Tasks to carry out:
A: List the countries that the coal exports article says criticized Washington after the U.S. left the Paris climate agreement.
B: Write out everything in the coal exports article from "Within a year, Obama" down to "project in Texas.".

Excerpted text:

»»

When Donald Trump pulled the U.S. out of
the Paris climate agreement last June, France, Germany, and Italy were quick to
subject Washington to a never-ending barrage of criticism. But in
what can be described only as the height of hypocrisy, these same countries
have been more than happy to keep their power plants running using
American coal. As so often when coal is involved, the gap
between their rhetoric and action exposes the painful dishonesty infecting the
debate.
In 2017, total American coal exports increased by 58 percent
compared to 2016, amounting to 95 million tons – of which 40 million went to
Europe, despite the continent's leaders' vow of curtailing
coal. That the Obama administration was out to severely curtail
fossil fuel use is well known. The former president's scorn for coal
was abundantly obvious, and the Paris agreement was its
embodiment. Despite proclaiming the
U.S. the "Saudi Arabia of coal," in May 2008, Obama soon
back-flipped once in office and turned against the resource.
Within a year, Obama unleashed the war on coal when he proposed
a nationwide
cap-and-trade system targeting local plants, stifling coal companies
with excessive regulation, and cutting
billions in funding for clean coal projects across the
country. Worse, what remained of the federal grants for such
projects was allowed to be willfully
misspent. In an example of the utter incompetence of the Obama
White House, power firm Summit Power Group squandered parts of a $450-million
stimulus grant on absurd excesses rather than using the money to advance a long
sought after clean coal project in Texas.
Glaring lack of oversight and a willfully destructive attitude
toward coal aside, the decision to kill coal was yet another a massive
miscalculation of the left. Failing to look ahead, Obama did his
best to unravel American coal during what should have been a time of progress
for clean coal technology development.

««

Saved data entries:
»»

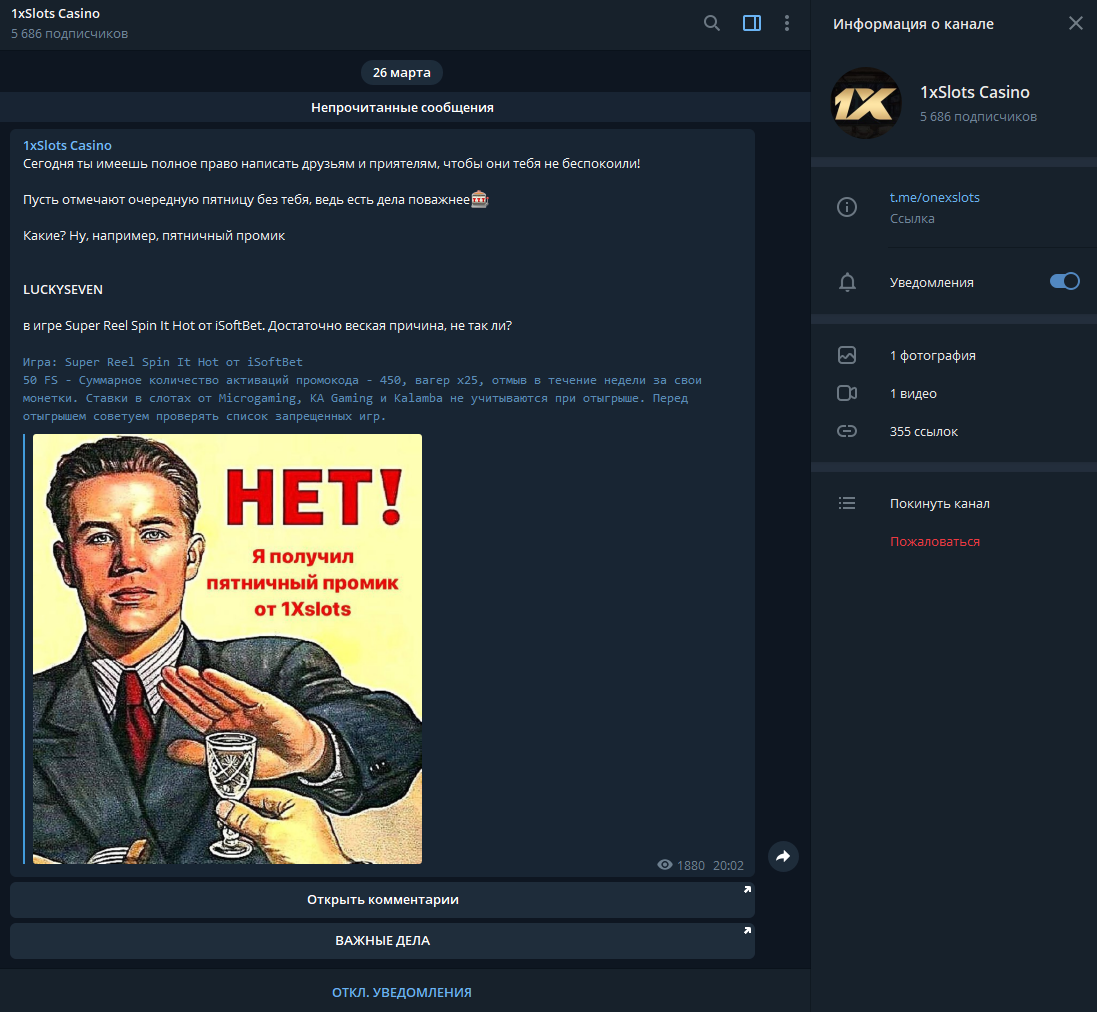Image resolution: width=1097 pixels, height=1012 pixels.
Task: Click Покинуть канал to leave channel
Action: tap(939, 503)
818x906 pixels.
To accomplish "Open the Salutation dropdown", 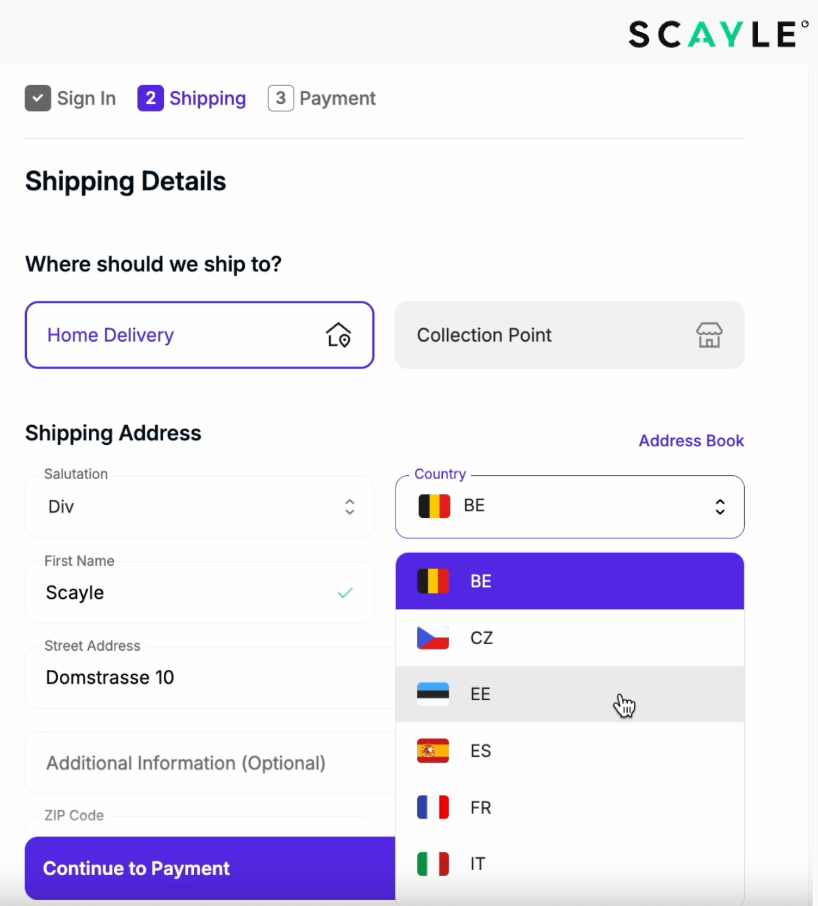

««

Per-task outputs:
A: France, Germany, Italy

B:
Within a year, Obama unleashed the war on coal when he proposed
a nationwide
cap-and-trade system targeting local plants, stifling coal companies
with excessive regulation, and cutting
billions in funding for clean coal projects across the
country. Worse, what remained of the federal grants for such
projects was allowed to be willfully
misspent. In an example of the utter incompetence of the Obama
White House, power firm Summit Power Group squandered parts of a $450-million
stimulus grant on absurd excesses rather than using the money to advance a long
sought after clean coal project in Texas.